Get More Out of Your College Savings Strategy

Where are you stashing your savings for your child’s education?

According to Sallie Mae’s 2018 report “How America Saves for College”, 45% of families who are saving are doing so with a general bank account.

This is not an adequate vehicle to use to hold a child’s college education fund, but many young families don’t know or don’t understand what other, more appropriate, options are available.

Let’s look at why a regular savings account is not the place to put college savings, and what Millennials with growing families can do with their cash set aside for education instead.

Why Families Need to Look Beyond Standard Savings Accounts

First, you need to understand why standard savings accounts present a problem for families.

While it’s wonderful that you’re saving for a child’s future, using the average savings account makes your job that much more difficult.

That’s because these accounts usually have such low interest rates that your money can’t harness the power of compound interest to grow in value.

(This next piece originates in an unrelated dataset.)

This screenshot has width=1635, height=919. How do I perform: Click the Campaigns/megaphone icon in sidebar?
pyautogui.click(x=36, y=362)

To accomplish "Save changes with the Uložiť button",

You’ll only have what you were able to save on your own with no opportunity to let your money earn significant amounts of interest.

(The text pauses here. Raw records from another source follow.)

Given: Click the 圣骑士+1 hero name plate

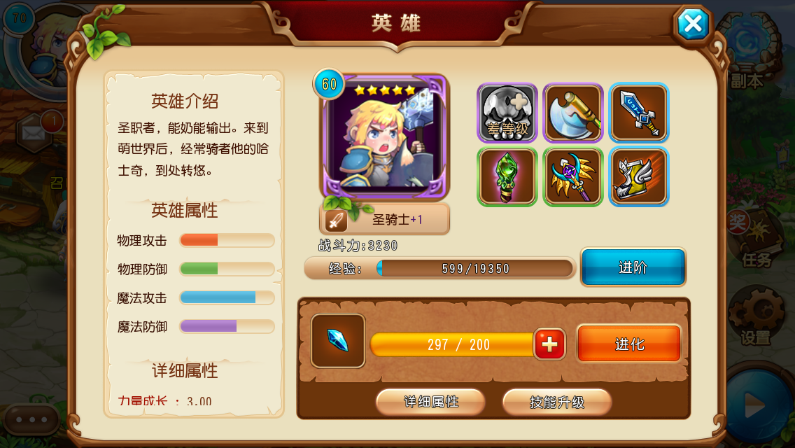Looking at the screenshot, I should click(x=385, y=219).
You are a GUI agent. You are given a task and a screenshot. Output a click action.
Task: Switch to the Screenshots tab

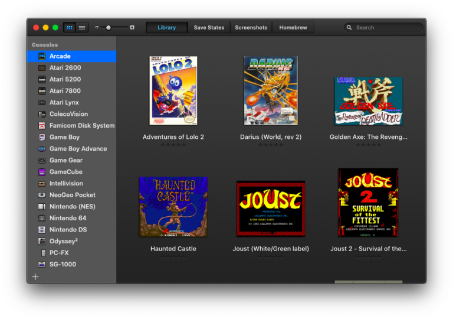coord(251,28)
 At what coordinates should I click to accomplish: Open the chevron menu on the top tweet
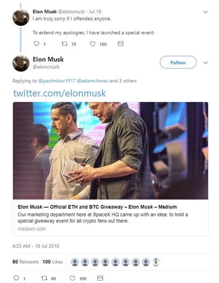[205, 12]
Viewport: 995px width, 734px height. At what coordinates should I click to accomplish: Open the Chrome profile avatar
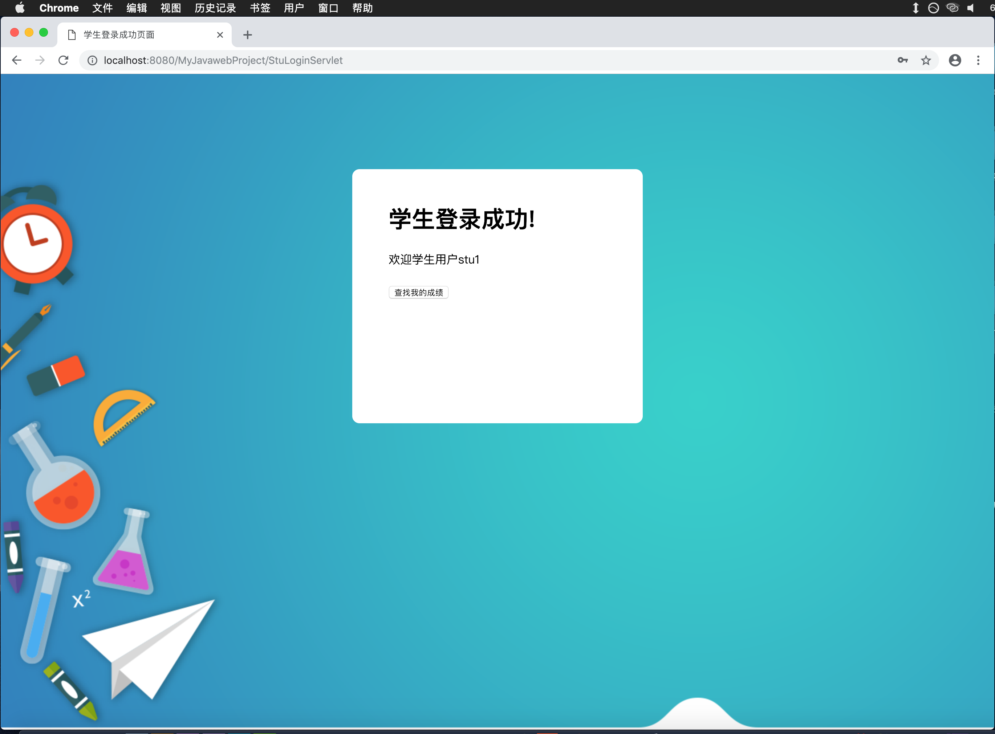coord(955,60)
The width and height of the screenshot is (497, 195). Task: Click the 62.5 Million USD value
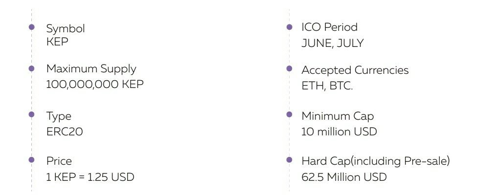[x=344, y=177]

And that’s if you’re lucky. If you start saving in the year before your child is born, the money you initially put into savings might eventually lose value over the 18 to 19 years it takes for kids to grow up and move off to college. You can thank inflation for that.

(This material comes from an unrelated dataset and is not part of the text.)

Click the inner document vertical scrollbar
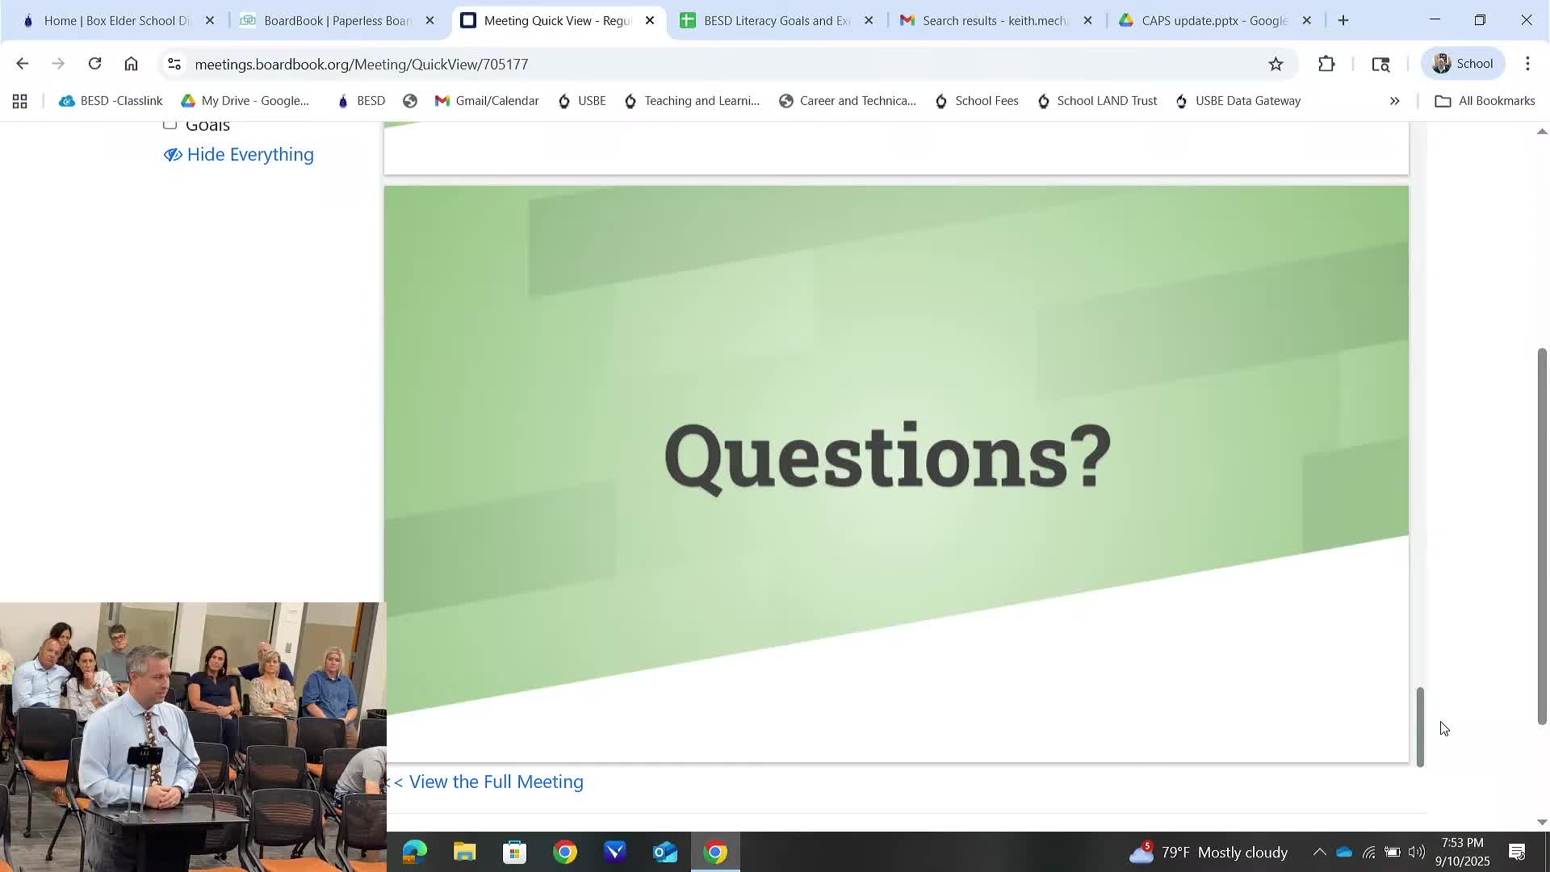 click(x=1420, y=727)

According to CollegeSavings.org’s college cost calculator, inflation increases by 3% to 4% each year — while the cost of college has grown at a rate twice that, at 6% to 7% per year. That means that the average savings account’s interest rate, which is at a mere 0.08%, is not nearly enough to help you keep pace.

It’s hard enough to save what you need to pay for higher education for your kids on your own. Let your money help you by putting it in an account designed to make college savings easier for parents, like a 529 Plan or an Education IRA.

What is a 529 Plan?

A 529 plan is a special type of savings plan that was designed to encourage parents to save for their children’s future higher education costs. They’re also known as qualified tuition plans and are sponsored by state agencies or university institutions.

There are two kinds of 529 plans, prepaid tuition plans and college savings plans. And they’re more than just a savings account, because the money you contribute can be invested . This provides a way for your money to earn a return and the account’s value to grow exponentially over time thanks to compound interest.

The two types of 529 plans are the prepaid tuition plan and the college savings plan. Both plans will help your money do more for you than it could in a standard savings account, but the prepaid plans come with less options than the college savings plans. With prepaid plans, parents don’t get to decide how the money is invested — and that’s a decision many families want to make for themselves.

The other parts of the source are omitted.